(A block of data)
= = =
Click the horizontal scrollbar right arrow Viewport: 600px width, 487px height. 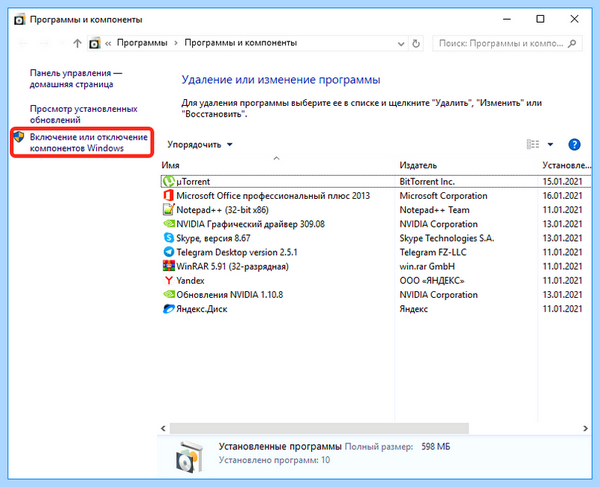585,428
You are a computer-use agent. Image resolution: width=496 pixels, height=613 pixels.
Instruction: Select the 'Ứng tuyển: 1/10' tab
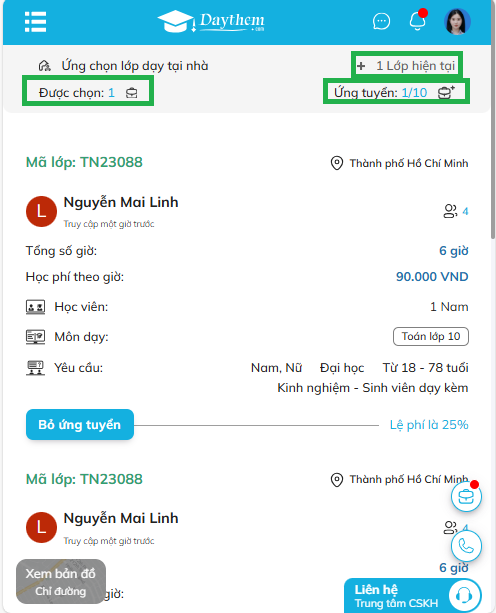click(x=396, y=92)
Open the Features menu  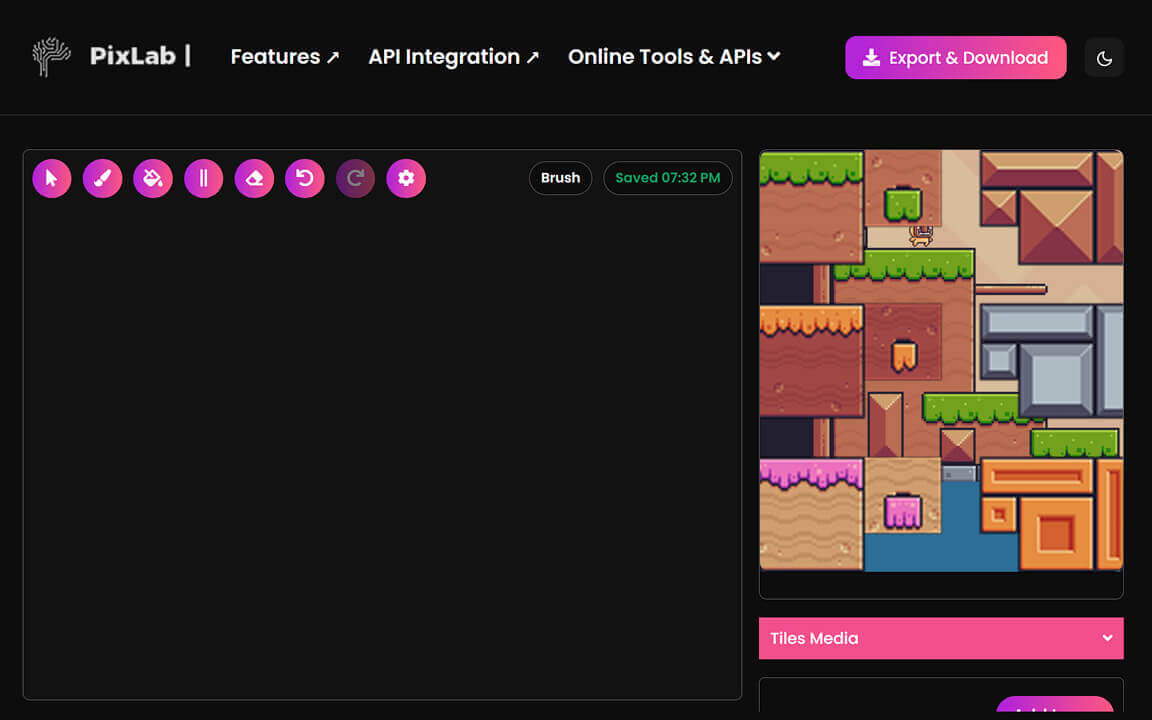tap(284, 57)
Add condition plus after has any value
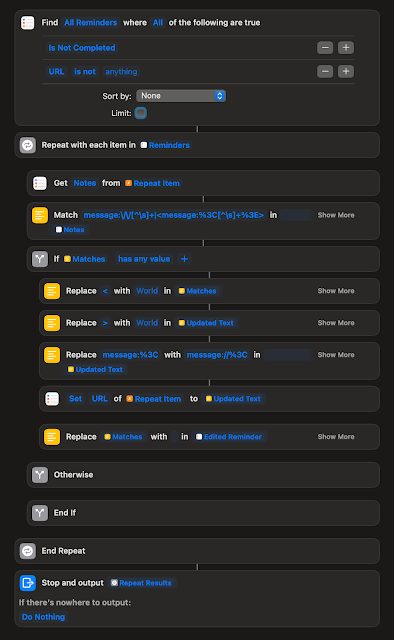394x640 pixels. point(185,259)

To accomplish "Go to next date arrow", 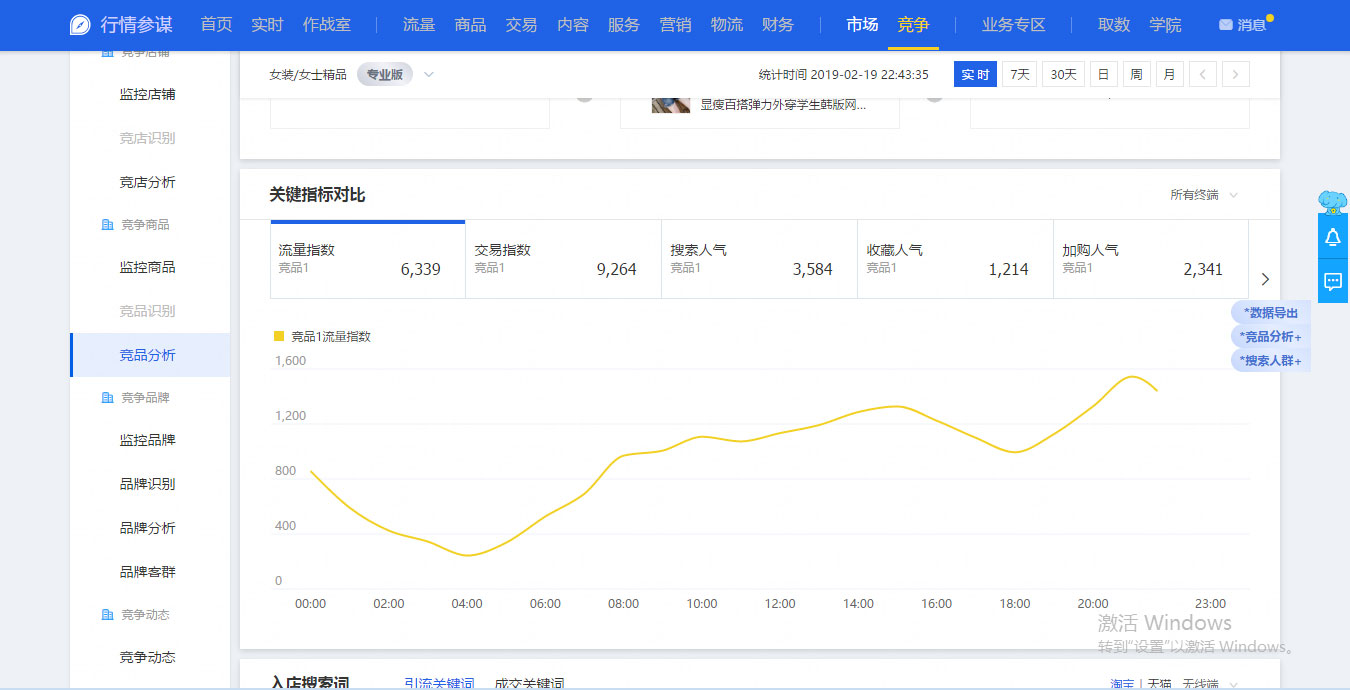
= = =
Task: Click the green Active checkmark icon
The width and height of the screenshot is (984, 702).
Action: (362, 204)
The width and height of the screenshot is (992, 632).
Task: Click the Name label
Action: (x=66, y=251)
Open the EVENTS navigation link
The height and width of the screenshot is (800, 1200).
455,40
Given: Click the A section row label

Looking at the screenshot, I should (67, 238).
= = =
GOAL>
Copy out every line from the data above that contains the word "Task". Case counts.

WRITTEN REPLY>
Task: Click the green Active checkmark icon
Task: Click the Name label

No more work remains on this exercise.